- Amazon (AMZN) CEO Andy Jassy reports early signs of tariff-related price increases on certain items, though not widespread.
- The company and its third-party sellers have mitigated effects through preemptive inventory stocking and diverse sourcing.
- Industry peers like Walmart (WMT) signal more significant price hikes, while Amazon maintains focus on low-price strategies amid trade policy uncertainty.
In a CNBC interview and recent earnings call, Amazon CEO Andy Jassy stated that the company has started seeing some tariff-related costs creeping into prices for specific items. "We're beginning to observe some of these tariffs manifest in prices on certain products," Jassy noted, according to people familiar with the discussions. However, he emphasized that overall price increases have not been meaningful or widespread, largely due to Amazon's and its third-party sellers' efforts to stock inventory ahead of potential tariff implementations.
Amazon, the global e-commerce and technology giant with a market capitalization exceeding $2 trillion, operates across retail, cloud computing via Amazon Web Services (AWS), and logistics. Its online store net sales rose 5% year-over-year to $57.4 billion in the first quarter, with physical store sales up 6% to $5.5 billion, despite softer guidance for the second quarter that has pressured shares. Demand remains robust without attenuation, according to internal metrics.
The tariffs, primarily stemming from the Trump administration's trade policies on Chinese imports, are driving higher input costs across the retail sector. Jassy referenced the company's experience during the 2018-2020 trade war, when Amazon similarly managed inventory to cushion impacts and gained market share as uncertain shoppers favored its broad selection and fast delivery. This time, the company is leveraging its scale and diverse seller base—over 60% of sales come from third-party sellers—to absorb or minimize price pass-throughs. "We're maniacally focused on keeping prices low for customers," Jassy said in the interview, paraphrasing his remarks from the earnings call.
Industry shifts are underway, with retailers like Walmart warning of imminent price hikes and margin pressure as their capacity to absorb costs diminishes. In contrast, Amazon and Home Depot (HD) have emphasized low-price strategies in the short term, though Amazon's Q2 guidance reflects caution tied partly to tariffs and investments such as Project Kuiper, its satellite internet initiative. A spokesperson for Amazon, when reached for comment, reiterated the company's commitment to competitive pricing but declined to specify which items are affected by the tariff creep.

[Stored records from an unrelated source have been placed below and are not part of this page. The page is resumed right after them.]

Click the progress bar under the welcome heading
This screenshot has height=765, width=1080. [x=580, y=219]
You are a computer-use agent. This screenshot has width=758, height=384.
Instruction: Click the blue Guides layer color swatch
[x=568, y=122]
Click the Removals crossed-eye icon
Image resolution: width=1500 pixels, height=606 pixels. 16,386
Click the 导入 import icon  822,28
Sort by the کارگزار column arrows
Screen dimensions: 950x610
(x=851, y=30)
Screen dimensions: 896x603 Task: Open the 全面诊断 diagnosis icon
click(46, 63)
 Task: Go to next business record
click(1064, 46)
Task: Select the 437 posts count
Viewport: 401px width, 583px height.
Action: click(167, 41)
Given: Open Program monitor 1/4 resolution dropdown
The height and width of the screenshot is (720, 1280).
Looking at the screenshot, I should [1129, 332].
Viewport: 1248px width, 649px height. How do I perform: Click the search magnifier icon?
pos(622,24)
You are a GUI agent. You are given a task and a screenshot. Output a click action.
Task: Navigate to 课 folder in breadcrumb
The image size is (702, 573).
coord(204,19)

Political context adds volatility, with President Trump's trade war policies creating macroeconomic uncertainty. Earlier this year, the administration criticized rumored Amazon plans to itemize tariff costs on products as "hostile," prompting a quick denial from Amazon and a reported call from Trump to founder Jeff Bezos that resolved the issue swiftly. This incident underscores broader U.S.-China trade tensions impacting global supply chains.
Looking ahead, prices may rise modestly on some items as pre-tariff inventory depletes, but Amazon's strategies could limit spikes and potentially boost its market share, similar to gains seen during the COVID-19 pandemic. Analysts note that the tariff impact appears less severe than project-related costs, with experts predicting Amazon's resilience due to its platform scale. In related developments, Amazon recently denied and scrapped plans to list import charges on products, averting further White House backlash, while peers like Target (TGT) and Best Buy (BBY) anticipate consumer price increases. The company is also expanding its rural U.S. delivery network with a $4 billion investment expected to create over 100,000 jobs.
Correction: An earlier version of this article misstated the percentage increase in online store net sales; it is 5% year-over-year, not 6%.